--- Set of tasks ---
A: Rewrite the stretch from "In this article" through "19: Inadmissible Persons." in the article on Canadian immigration and disability, replacing "archaic" with "outdated".
B: According to the article on Canadian immigration and disability, what assumption underlies the section of the Immigration Act that bars persons with disabilities?

*** Source document

My experience with this Section of the Act is informed by my advocacy
on behalf of families, who have sons or daughters with developmental
disabilities, wishing to immigrate to Canada to join existing family
members currently living in Canada.
In this article I will argue that the Act and its application are governed
by a "medical" and devaluing view of people with disabilities that
categorically denies entry to potential immigrants with disabilities. I will
suggest that this view of people with disabilities is archaic and marginalizing
and should be replaced by an ethic of community inclusion that values people
with disabilities.
A search of the Immigration Act on the Canadian legislation website
under the term "disability" points to the third section of
the Act, entitled Exclusion and Removal, Inadmissible Classes, Section
19: Inadmissible Persons.
It reads in part:
19. (1) No person shall be granted admission who is a member of any of the
following classes:
(a) persons, who are suffering from any disease, disorder, disability or other
health impairment as a result of the nature, severity or probable duration
of which, in the opinion of a medical officer concurred in by at least one
other medical officer,
(ii) their admission would cause or might reasonably be expected to cause excessive
demands on health or social services;
This section of the Immigration Act is designed to inhibit and prohibit persons
with disabilities from immigrating to Canada on the assumption that a person
with a disability will create an economic burden on Canada's health or social
services.
How the Act is Applied
While
the Act suggests that exclusion of persons with disabilities is to
be applied with discretion (in the opinion of a medical officer)

******
*** Given information

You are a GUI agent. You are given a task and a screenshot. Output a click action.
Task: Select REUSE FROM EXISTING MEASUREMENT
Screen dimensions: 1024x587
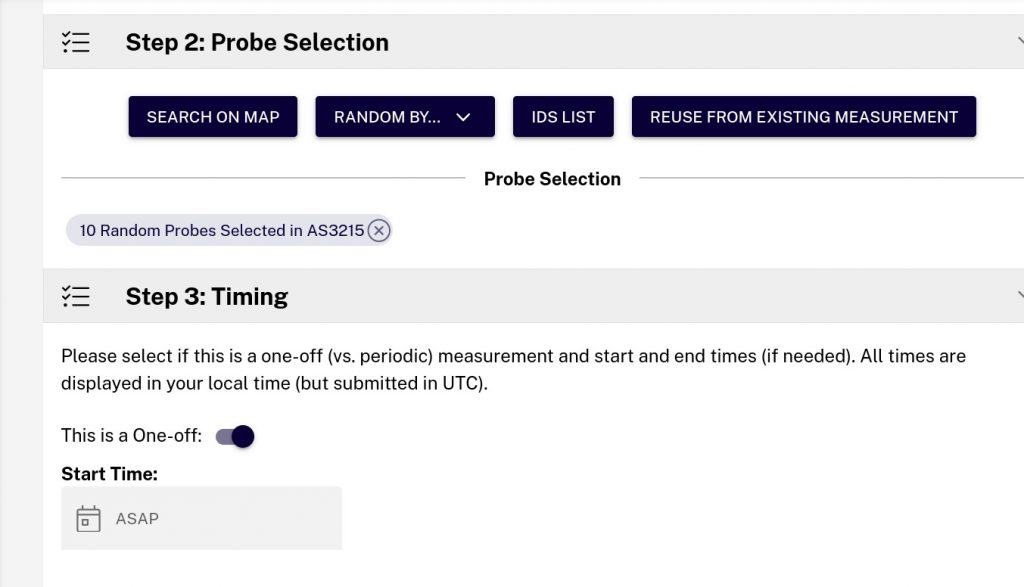[x=803, y=116]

******

--- Answers below ---
A:
In this article I will argue that the Act and its application are governed
by a "medical" and devaluing view of people with disabilities that
categorically denies entry to potential immigrants with disabilities. I will
suggest that this view of people with disabilities is outdated and marginalizing
and should be replaced by an ethic of community inclusion that values people
with disabilities.
A search of the Immigration Act on the Canadian legislation website
under the term "disability" points to the third section of
the Act, entitled Exclusion and Removal, Inadmissible Classes, Section
19: Inadmissible Persons.

B: It assumes that a person with a disability will create an economic burden on Canada's health or social services.